FRANKFURT (DPA) -- Three German border police officers went on trial in Frankfurt Monday accused of involuntary manslaughter over the death of a Sudanese asylum-seeker during his deportation.

The case comes almost five years after 30-year-old Aamir Ageeb was suffocated to death aboard a Lufthansa plane after it had taken off from Frankfurt airport.

The trial is being closely followed by human rights groups including Amnesty International who have criticized the delay in bringing the case to court.

The three officers, aged between 31 and 40, refused to make any statement at the opening of the trial. A defence lawyer told the court the men had no permission from their superiors to speak.

An interior ministry spokesman in Berlin denied this was the case.

Ageeb's death on 28 May 1999 triggered a debate on Germany's procedures for the deportation of refugees who have been refused asylum. Interior Minister Otto Schily suspended all deportations for four weeks while an inquiry was held.

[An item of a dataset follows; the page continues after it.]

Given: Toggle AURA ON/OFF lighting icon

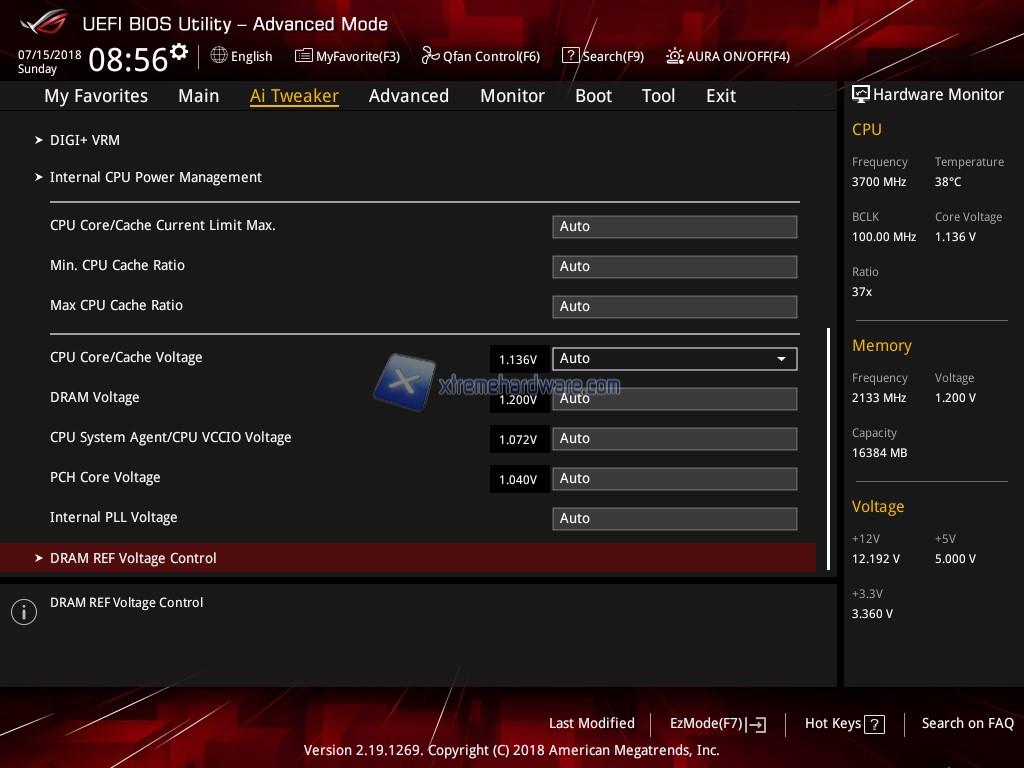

The first day of the trial was expected to hear medical evidence of the cause of Ageeb's death.

Published medical reports have told how Ageeb was shackled by rope to his seat, his arms, hands, legs and feet tied with flex, plastic binding and Velcro strip, and a motorcycle helmet placed over his head which was pressed down during take-off.

Ageeb, who had arrived in Germany in 1994 as a refugee from Sudan's civil war, was pronounced dead shortly afterwards and he was taken off the plane making an unscheduled stop at Munich.